• **Your instructions**
Reproduce the rows verbatim from the line with "This screenshot has height=338, width=569." through the end of the rows.
-- BEGIN --
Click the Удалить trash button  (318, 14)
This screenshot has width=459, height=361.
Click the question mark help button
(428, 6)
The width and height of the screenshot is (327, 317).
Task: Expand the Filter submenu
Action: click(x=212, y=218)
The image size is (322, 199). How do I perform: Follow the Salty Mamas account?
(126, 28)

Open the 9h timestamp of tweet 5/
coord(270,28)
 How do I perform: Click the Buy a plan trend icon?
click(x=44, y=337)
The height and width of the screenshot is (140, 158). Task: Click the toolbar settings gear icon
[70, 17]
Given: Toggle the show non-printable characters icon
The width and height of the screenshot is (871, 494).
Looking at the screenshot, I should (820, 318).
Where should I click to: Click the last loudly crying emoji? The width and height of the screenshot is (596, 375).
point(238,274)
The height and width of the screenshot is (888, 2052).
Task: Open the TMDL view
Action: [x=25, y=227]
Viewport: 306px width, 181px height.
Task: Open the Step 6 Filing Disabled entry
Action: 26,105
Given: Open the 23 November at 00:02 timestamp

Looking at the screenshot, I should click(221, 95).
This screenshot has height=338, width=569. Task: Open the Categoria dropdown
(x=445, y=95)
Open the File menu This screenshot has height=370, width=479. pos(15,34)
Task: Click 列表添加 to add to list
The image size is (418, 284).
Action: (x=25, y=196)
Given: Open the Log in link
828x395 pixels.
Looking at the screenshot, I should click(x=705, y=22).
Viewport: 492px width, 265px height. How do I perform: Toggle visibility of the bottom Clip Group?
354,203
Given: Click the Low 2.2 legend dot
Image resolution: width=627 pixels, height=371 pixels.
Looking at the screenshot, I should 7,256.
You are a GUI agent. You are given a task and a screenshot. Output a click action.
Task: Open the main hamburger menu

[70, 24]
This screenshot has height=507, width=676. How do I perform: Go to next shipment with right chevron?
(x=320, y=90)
-- END --
• **Correct output**
This screenshot has height=338, width=569. Task: Open the Categoria dropdown
(x=445, y=95)
Open the File menu This screenshot has height=370, width=479. pos(15,34)
Task: Click 列表添加 to add to list
The image size is (418, 284).
Action: (x=25, y=196)
Given: Open the Log in link
828x395 pixels.
Looking at the screenshot, I should click(x=705, y=22).
Viewport: 492px width, 265px height. How do I perform: Toggle visibility of the bottom Clip Group?
354,203
Given: Click the Low 2.2 legend dot
Image resolution: width=627 pixels, height=371 pixels.
Looking at the screenshot, I should 7,256.
You are a GUI agent. You are given a task and a screenshot. Output a click action.
Task: Open the main hamburger menu

[70, 24]
This screenshot has height=507, width=676. How do I perform: Go to next shipment with right chevron?
(x=320, y=90)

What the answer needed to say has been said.